> EXERCISE AIM
Produce a faithful copy of the data, one that leaves out the pictures.

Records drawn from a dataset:
########

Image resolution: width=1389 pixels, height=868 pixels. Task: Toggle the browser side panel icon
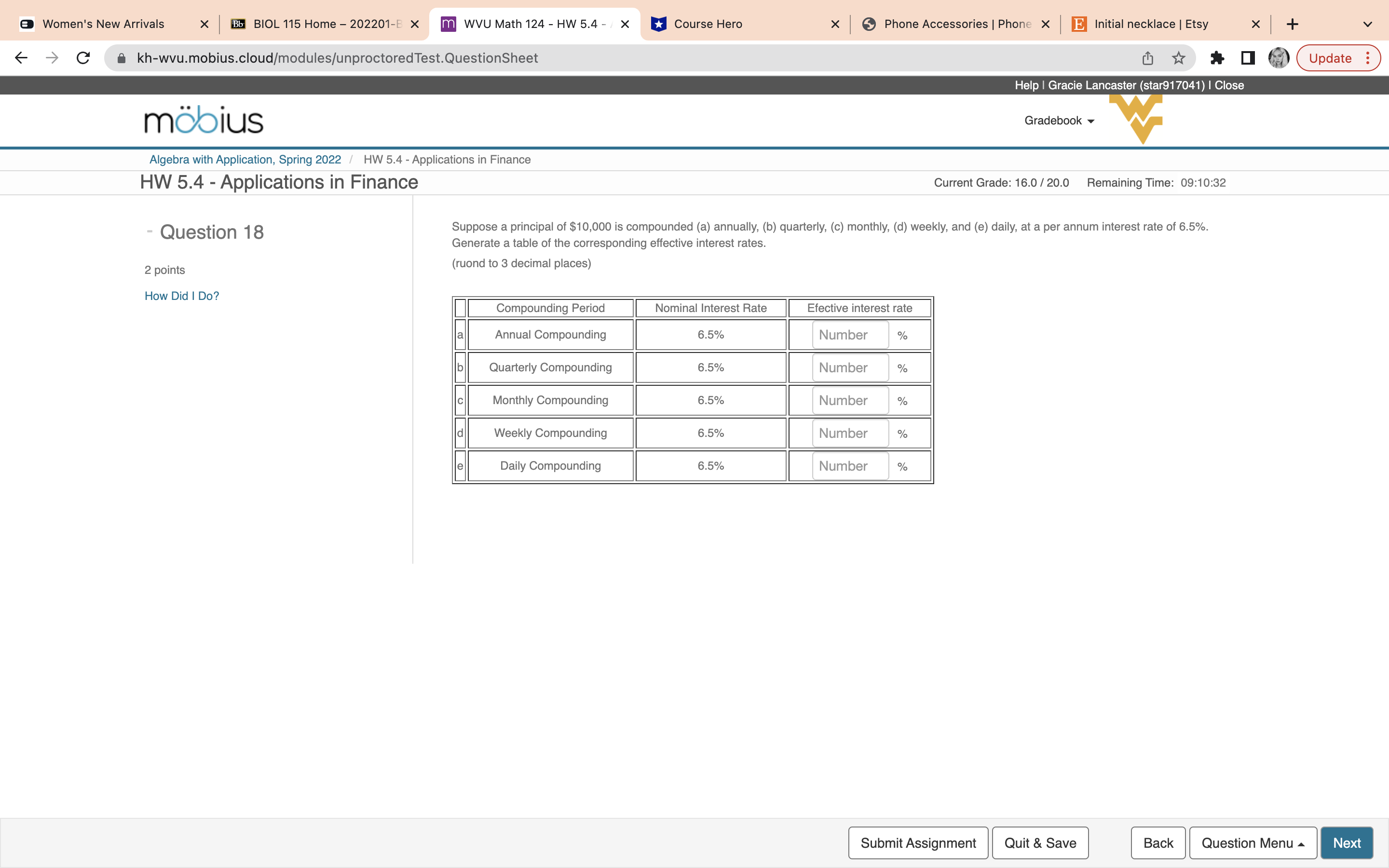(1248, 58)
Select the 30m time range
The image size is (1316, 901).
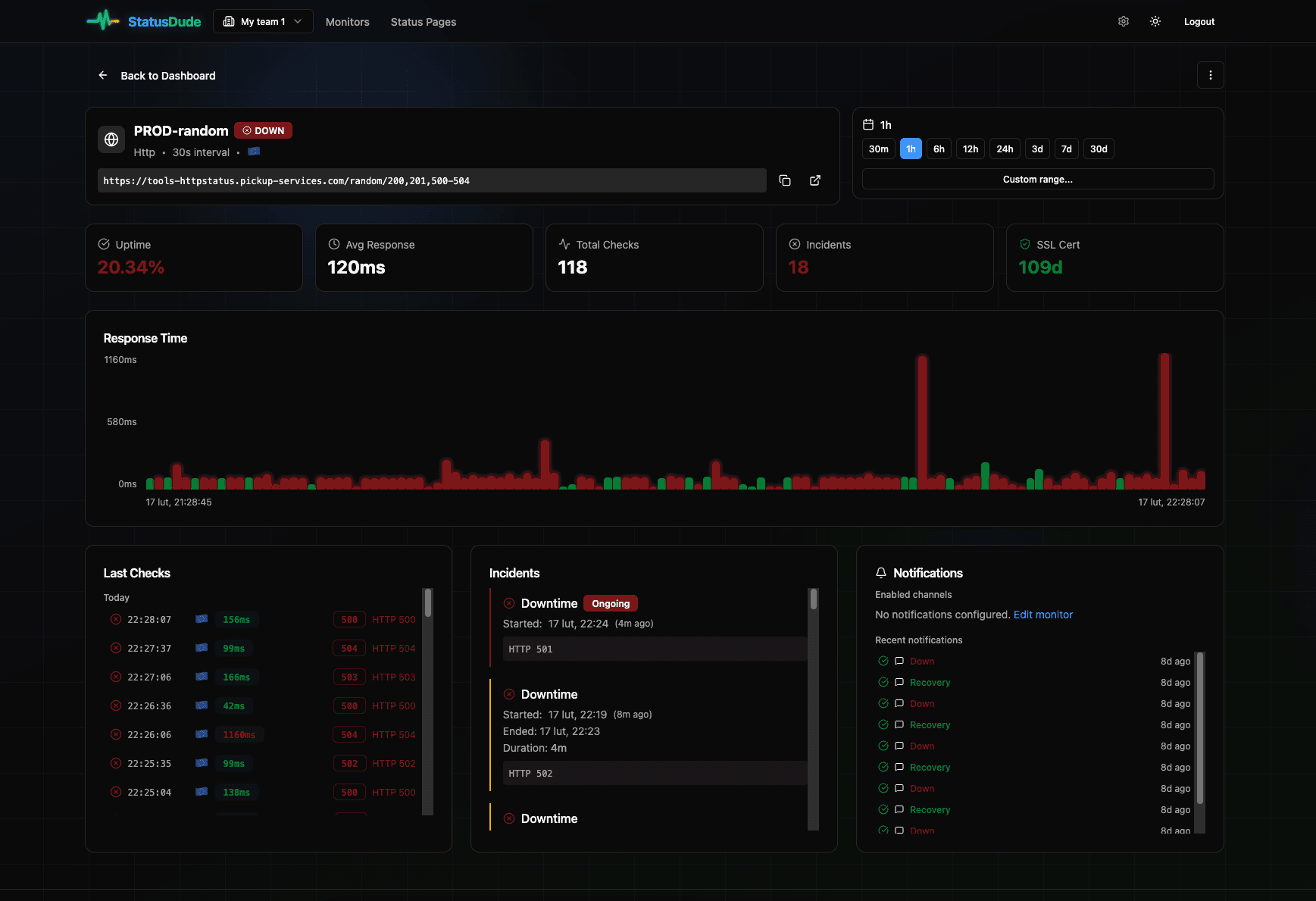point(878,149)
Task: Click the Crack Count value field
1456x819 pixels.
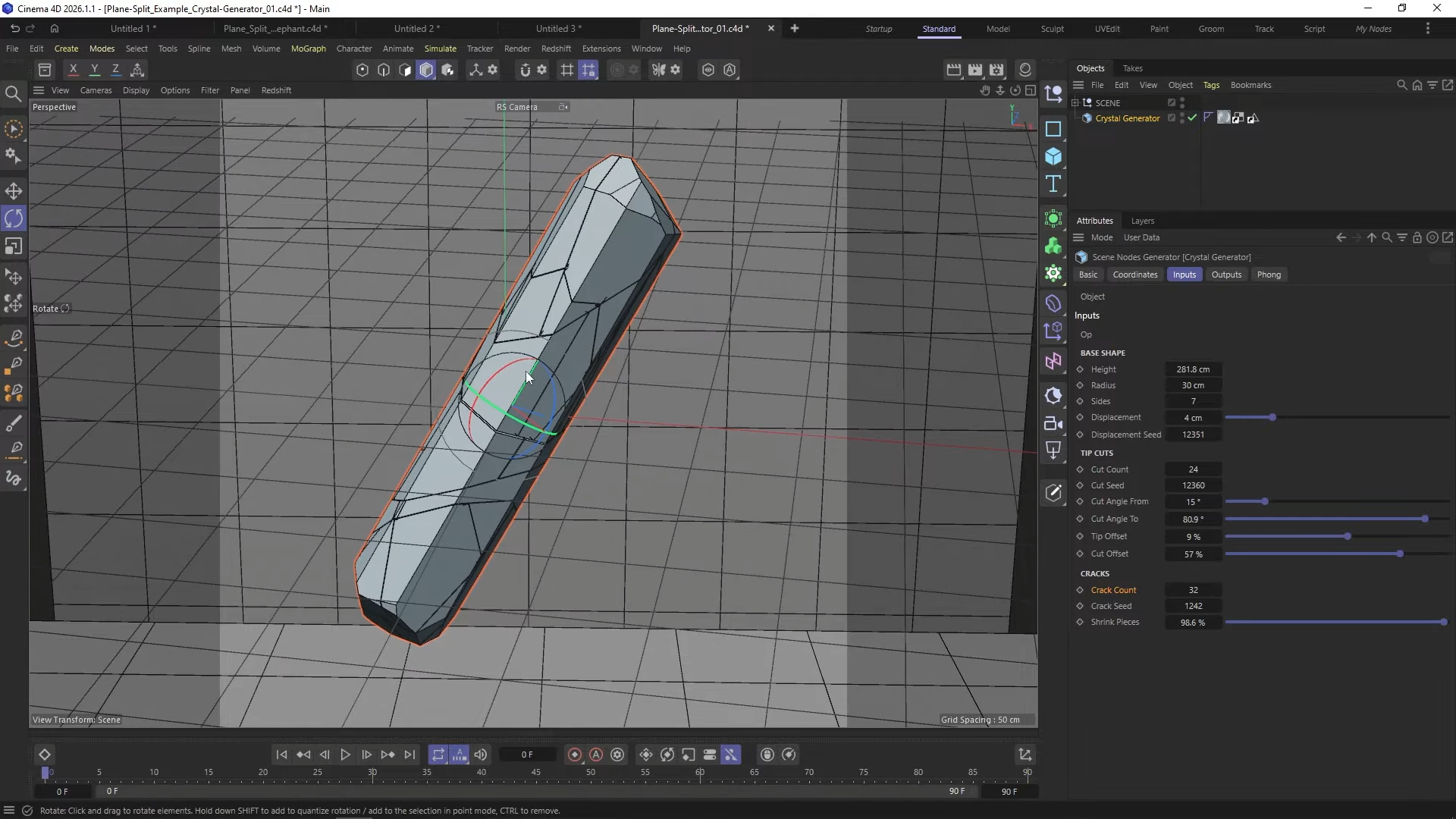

########

> ANSWER BOX
Image resolution: width=1389 pixels, height=868 pixels. Task: Toggle the browser side panel icon
(1248, 58)
Select the 30m time range
The image size is (1316, 901).
point(878,149)
Task: Click the Crack Count value field
1456x819 pixels.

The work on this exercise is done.